**Work to do**.
[a] What was the dollar amount of the sale in the text provided?
[b] Copy out the text provided between "YOU: Okay, you" and "to my manager.", inclusive.

**Text provided**.

.....

CRK: Well, I had one about 15 minutes ago...
YOU: That's probably the one that didn't go
     through then. Could you dig up the
     receipt there and tell me the exact time
     that the transaction occured?
CRK: Hold on...Okay, here it is. I made the
     sale at 7:43 pm and it was for a
     beer and some chips.
YOU: Okay, you smelly Circle K guy, I don't
     need to know all that, just the time, you
     fucking horrid bastard. What was the amount
     of the sale?
CRK: $13.94
YOU: And the account number? It'll be 13 or 16
     digits starting with a 4 or 5.
CRK: It's 4053-xxxx-xxxx-xxxx.
YOU: And the expiration date?
CRK: I don't think I should give this out on the
     phone without talking to my manager.
YOU: Well, your manager isn't there, is he? Besides,
     the date isn't important. I got the card number
     and I can just improvise on the date and cause a
     lot of damage with that alone. Thank you very
     much and have a nice day.
It's as easy as that. If you don't believe me, pick up your phone book, dial Circle K and try it yourself. After they give you a card number you can say something like, "No, that's not the one...Let me have the information off of the transaction before that..." and get a second card number on the same phone call. My record is three working card numbers on a single call. There's this Ammoco in Indianapolis that I used to call over and over every few days and get more card numbers and they all just thought it was a routine legitimate thing. "Oh, hi Bill! It's you again...Let me get my receipts..."

The best time to call is in the evening. This is because the managers usually work in the mornings and are gone by 5pm and there's a lot of business in the evenings which means a lot of credit card transactions. If you call in the morning you'll usually end up with a manager and they aren't as likely to give you a number as an employee. (But they still do 50% of the time.) You can call on the graveyard shift in the middle of the night and talk to the stupid guy but usually there aren't many credit cards used late at night and the stupid guy can't figure out what you're talking about.

This will work at about any small kind of place where the cashier is also the person who answers the phone. Don't try a big grocery store like Kroger or you won't get very far. Tanning salons are a good start. (Dumb blondes working there.) Hardware stores. (Dumb hicks that don't know a credit card from a table saw.) Auto Service Shops. (You know what THOSE guys are like.) Florists get a LOT of credit cards it seems so I stick with them. If you want the absolute stupidest people, get the yellow pages of Indianapolis, Indiana. That's where I've had my best luck, although your local yellow pages will work just as well.

Working At A Store:
If you're the guy that actually works at a store that takes Mastercard and Visa then you're in for oodles of fun. Usually your machine won't print the name of the card owner and the name is always a bonus to have so while you're waiting for the printout of the transaction, memorize the name on the card. Also if you're allowed, ask to see a driver's license so you'll have their name and address.

.....

**Stored data**.

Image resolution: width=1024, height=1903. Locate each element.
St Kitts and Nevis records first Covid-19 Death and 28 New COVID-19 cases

.....

**Final answers**.
[a] $13.94

[b]
YOU: Okay, you smelly Circle K guy, I don't
     need to know all that, just the time, you
     fucking horrid bastard. What was the amount
     of the sale?
CRK: $13.94
YOU: And the account number? It'll be 13 or 16
     digits starting with a 4 or 5.
CRK: It's 4053-xxxx-xxxx-xxxx.
YOU: And the expiration date?
CRK: I don't think I should give this out on the
     phone without talking to my manager.